Can my child be put on a reduced timetable for misbehaving?
Reduced timetables are not a punishment and should never be used as such. It is the school’s responsibility to report all cases of reduced timetables to Tusla – the Child and Family Agency. As stated by Tusla:
“Informal or Exclusion of a student for part of the school day, as a sanction, unacknowledged or asking parents to keep a child from school, as a sanction, is a suspension. Any exclusion imposed by the school is a suspension, and should follow the Guidelines relating to suspension.” (pg.74)
In April 2019, AsIAm carried out a study into exclusion and withdrawal amongst autistic school-children and their families. Out of the survey’s 500+ respondents, as many as 17% had been placed on a reduced timetable illegally (meaning that the school had not informed Tusla).
What should I do if a reduced timetable is suggested for my child?

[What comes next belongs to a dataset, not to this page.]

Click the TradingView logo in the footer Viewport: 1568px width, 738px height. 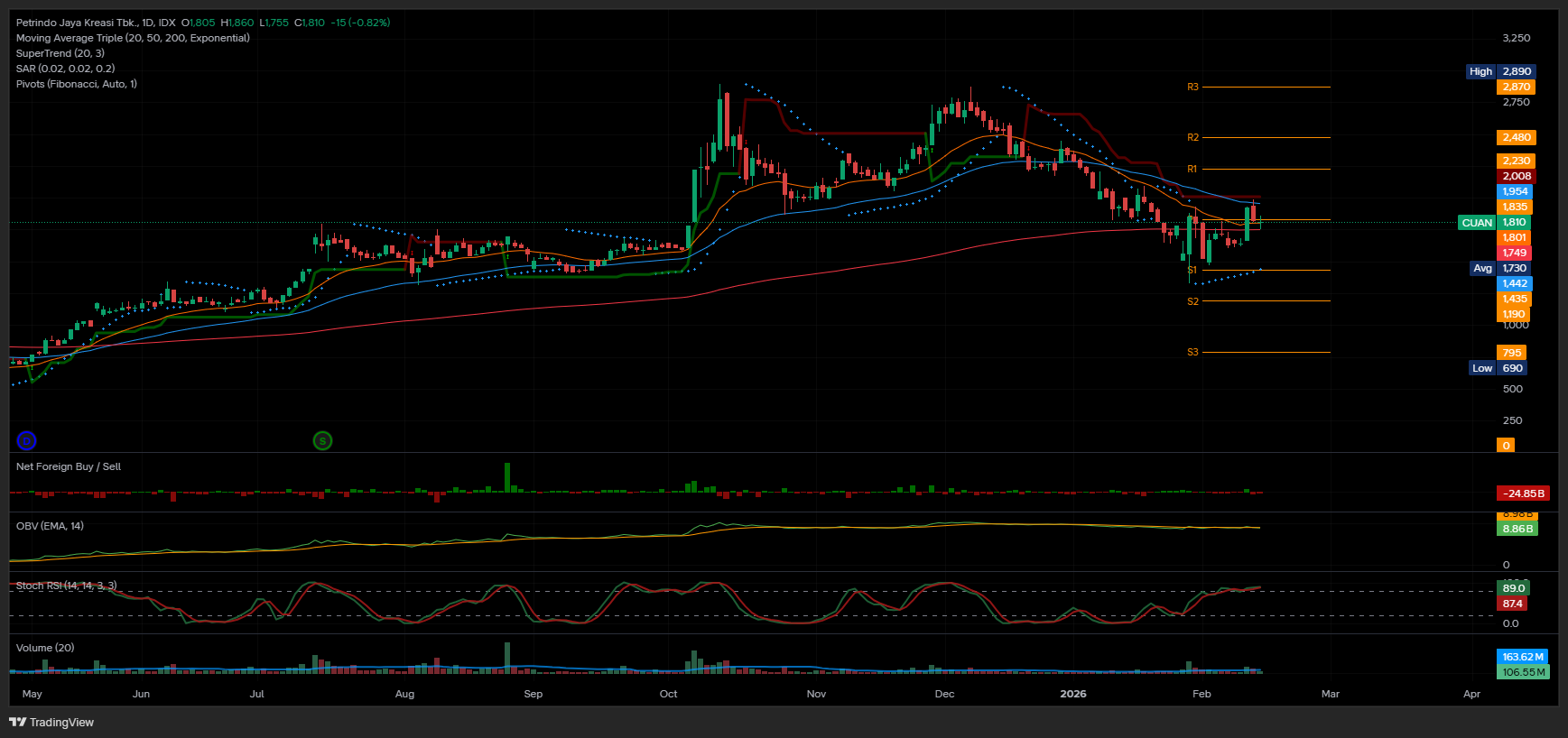51,722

Parents and guardians are advised to critically engage with their children’s teachers and school if a reduced timetable is suggested. It is important to bear in mind that if your child does go on to a reduced timetable, that it is genuinely in their best interests, and that they receive appropriate support from their schools throughout the process. It is good practice to consider some of the following as well:
- ensure that you have a reasonable and realistic end goal in mind;
- that this goal and withdrawal from regular schooling are regularly reviewed;
- actively involve your child through the process as closely as possible;
- inform your local SENO of the decision
- Make sure you receive a signed copy of the intervention plan
- Remember that a reduced school day period should not exceed six school weeks
- Remember there MUST be a review if the student is still on a reduced school day timetable at the end of the agreed period
- that your child’s teachers and principal are prepared to better engage and meet their needs upon their return to school.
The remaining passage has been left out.